[THE REQUEST]
Rewrite the stretch from "Task: Open the wallet icon in sidebar" through the end of the records, substituting "side panel" for "sidebar" and leaving everything else unchanged. Omit the pictures from the output.

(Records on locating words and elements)
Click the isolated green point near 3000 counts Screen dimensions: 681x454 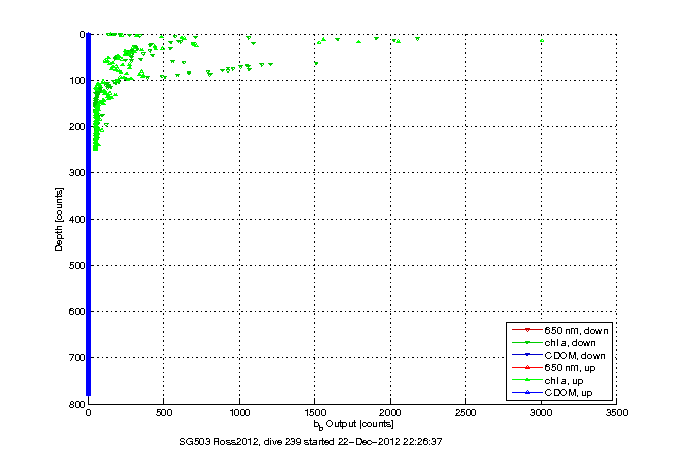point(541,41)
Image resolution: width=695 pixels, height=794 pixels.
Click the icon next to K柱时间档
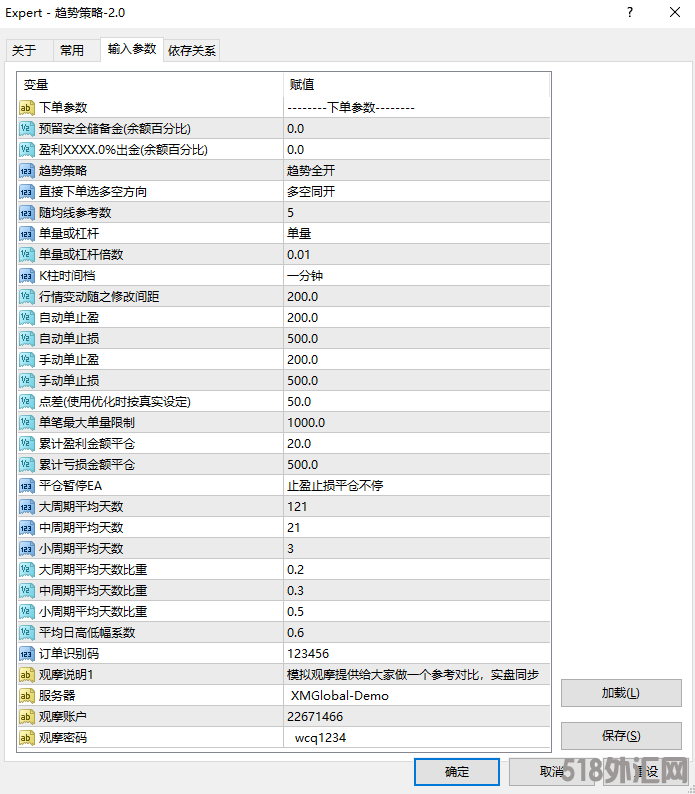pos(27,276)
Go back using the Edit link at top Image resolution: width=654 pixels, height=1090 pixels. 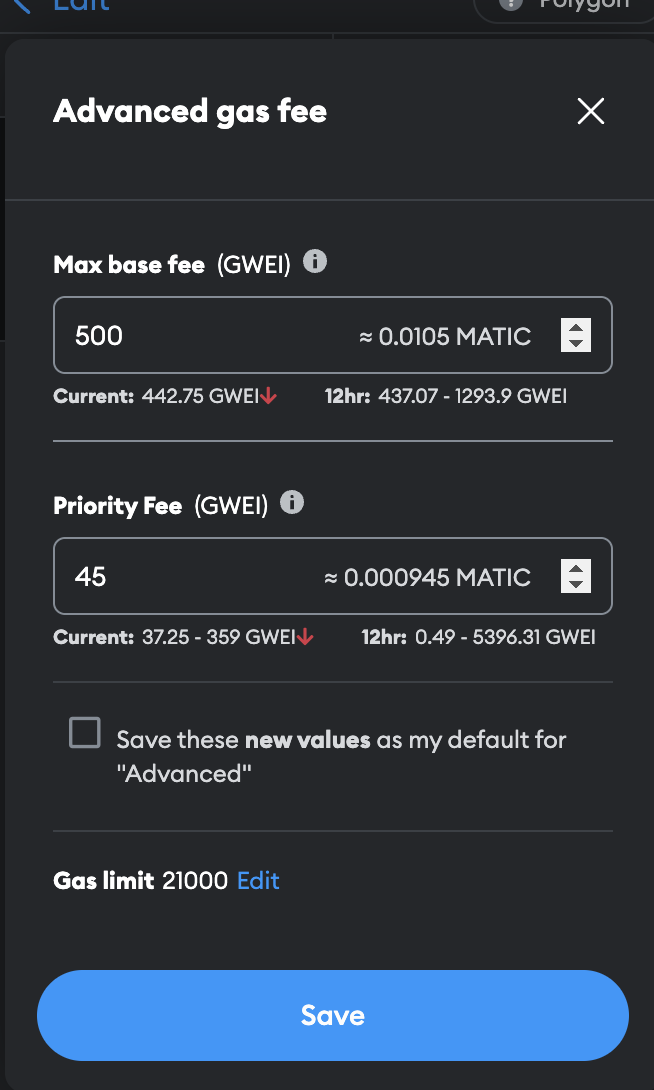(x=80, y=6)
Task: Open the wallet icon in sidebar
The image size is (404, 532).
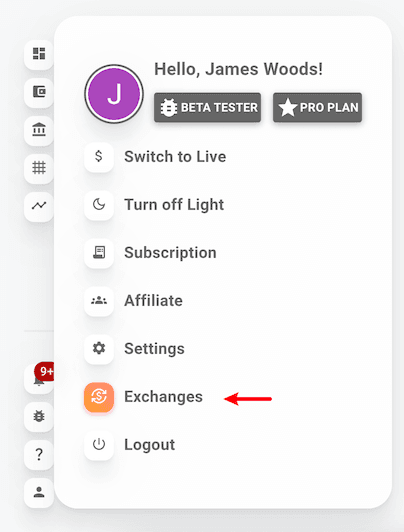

[COMPLETED EXERCISE]
Task: Open the wallet icon in side panel
The image size is (404, 532).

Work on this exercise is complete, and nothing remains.